Forming largest two-digit number

Question

Form the largest two-digit number using two one-digit integers when repeating of digits is allowed.

I am not sure whether the answer is 99 or $9^9$. Is base considered a one-digit integer? How about the exponent?

Answer 1

I think answer is 99 (becouse it's largest two-digit number)

Answer 2

A number is just a number, not some digits with operators between them. If we would allow that, I could simply define a function $f$ that multiplies any $x$ with 3,000,000,000,000 (you get the idea), so $f(x)=3,000,000,000,000\cdot x$. Now $f(99)$ uses only two one-digit integers, but it is way bigger than your $9^9$.

Answer 3

Though $387420489$ is indeed a large number, with other properties using only $2$ integers, larger numbers are possible. Let us have the following problem:
n^^n
This is equal to $(n^n)^n$. Not only that, but we can extend this power tower as much as we like. And we still have $2$ integers.
Now, Hyper-E notation. We can use E9#9, which is ENORMOUS: 10^10^10^10^10^10^10^10^1000000000
But, debate is here: is it allowed? Since in the simplification, it has 26 integers. But, simplification doesn't count. The only thing that does is the actual problem.

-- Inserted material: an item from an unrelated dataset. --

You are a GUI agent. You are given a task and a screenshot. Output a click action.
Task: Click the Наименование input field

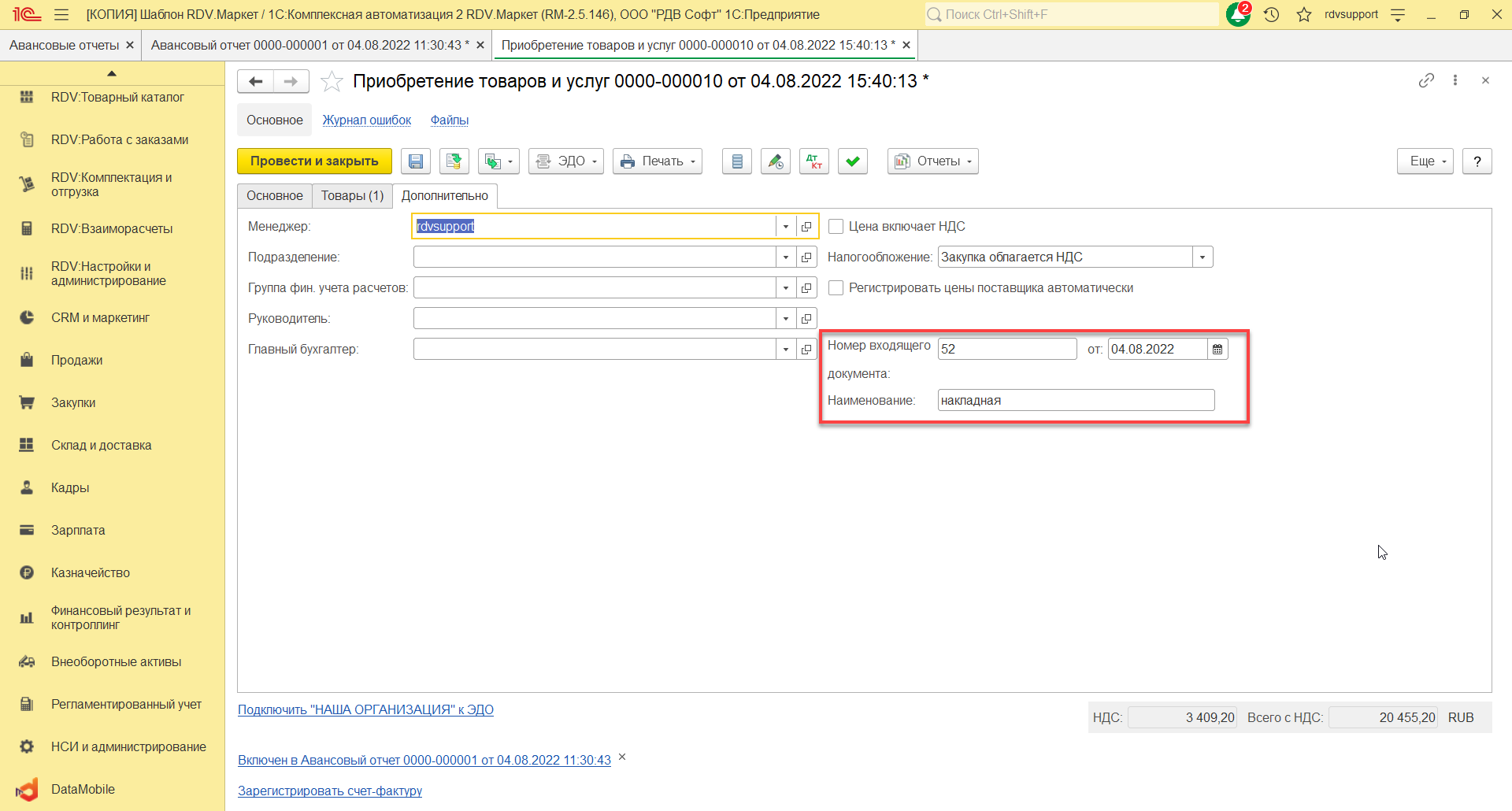(1075, 400)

So, that's your question answered. We can get numbers larger than googolplex, (10^10^100) googolduplex/googolplexian, (10^10^10^100) and even Graham's Number, with a large enough power tower! But, if boundaries exist such that we can only use 1 mathematical symbol/operator, where exponents don't count, $(9^9)!$ would probably be the right answer. But remember: getting to these numbers requires pushing the boundaries and thinking outside the box.